We're told constantly to know our athletes, their lives and pressures and stories, but nobody ever tells coaches to know themselves with the same curiosity. That's the cheat code these three videos are pointing at, because the better we know ourselves, the better we know our athletes, and our perspective on everything downstream shifts when we do the inner work first. This is not a self-help detour, it is a coaching tool that nobody ever handed us. Each video has a worksheet to turn the watching into actual practice, and the work compounds when you do them in order.
Most of us coach the way we were coached. Some of what we inherited is gold, and some of it came from environments built on fear that we never thought to question.

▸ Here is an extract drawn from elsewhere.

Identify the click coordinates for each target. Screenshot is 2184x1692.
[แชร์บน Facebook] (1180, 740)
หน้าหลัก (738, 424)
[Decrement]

This video is an honest look back at where our coaching came from, so we can decide what we want to carry forward and what we want to quietly retire.
Key points:
- We coach the way we were coached, until we examine it
- Fear-based leadership often dresses up as discipline or "the way it's done"
- You cannot unlearn what you have not yet seen
- Both trust and fear can win games, but only one builds humans who stay grounded long after the season ends
This story is one of three from Nick Rothwell - be sure to explore them all!
Worksheet (Mentor Audit): Pick three or four mentors who shaped how you coach. For each, note how they taught you, what they taught you, and whether their approach came from a place of trust or a place of fear. Sit with the patterns that show up.